>>

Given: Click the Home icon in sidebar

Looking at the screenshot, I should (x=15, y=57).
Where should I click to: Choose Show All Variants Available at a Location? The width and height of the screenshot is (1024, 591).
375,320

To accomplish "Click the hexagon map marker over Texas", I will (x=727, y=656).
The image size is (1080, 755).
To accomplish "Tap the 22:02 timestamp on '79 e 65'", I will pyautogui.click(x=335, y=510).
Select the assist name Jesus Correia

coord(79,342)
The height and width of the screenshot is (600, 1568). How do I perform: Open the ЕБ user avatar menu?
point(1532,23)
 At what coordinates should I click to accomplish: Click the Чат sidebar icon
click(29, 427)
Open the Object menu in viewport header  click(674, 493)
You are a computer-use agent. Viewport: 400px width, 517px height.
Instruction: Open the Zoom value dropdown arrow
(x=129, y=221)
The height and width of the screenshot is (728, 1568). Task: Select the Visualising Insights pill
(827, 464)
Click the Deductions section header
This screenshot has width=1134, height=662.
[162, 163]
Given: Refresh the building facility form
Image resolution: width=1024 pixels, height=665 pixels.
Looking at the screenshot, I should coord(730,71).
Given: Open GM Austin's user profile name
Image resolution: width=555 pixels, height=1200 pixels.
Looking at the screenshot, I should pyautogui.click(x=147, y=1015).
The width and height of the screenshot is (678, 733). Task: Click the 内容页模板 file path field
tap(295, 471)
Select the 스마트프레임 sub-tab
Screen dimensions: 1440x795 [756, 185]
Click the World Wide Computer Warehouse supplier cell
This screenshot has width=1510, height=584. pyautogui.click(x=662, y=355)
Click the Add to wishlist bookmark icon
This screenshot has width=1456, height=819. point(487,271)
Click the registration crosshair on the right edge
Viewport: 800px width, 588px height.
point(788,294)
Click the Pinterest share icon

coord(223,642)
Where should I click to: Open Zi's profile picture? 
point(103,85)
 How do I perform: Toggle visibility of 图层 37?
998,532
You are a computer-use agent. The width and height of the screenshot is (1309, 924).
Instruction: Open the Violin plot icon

<<

* [INSTRUCTIONS TO FOLLOW]
Which lines above carry the string "header"? Copy those lines.

* [WORKED SOLUTION]
Open the Object menu in viewport header  click(674, 493)
Click the Deductions section header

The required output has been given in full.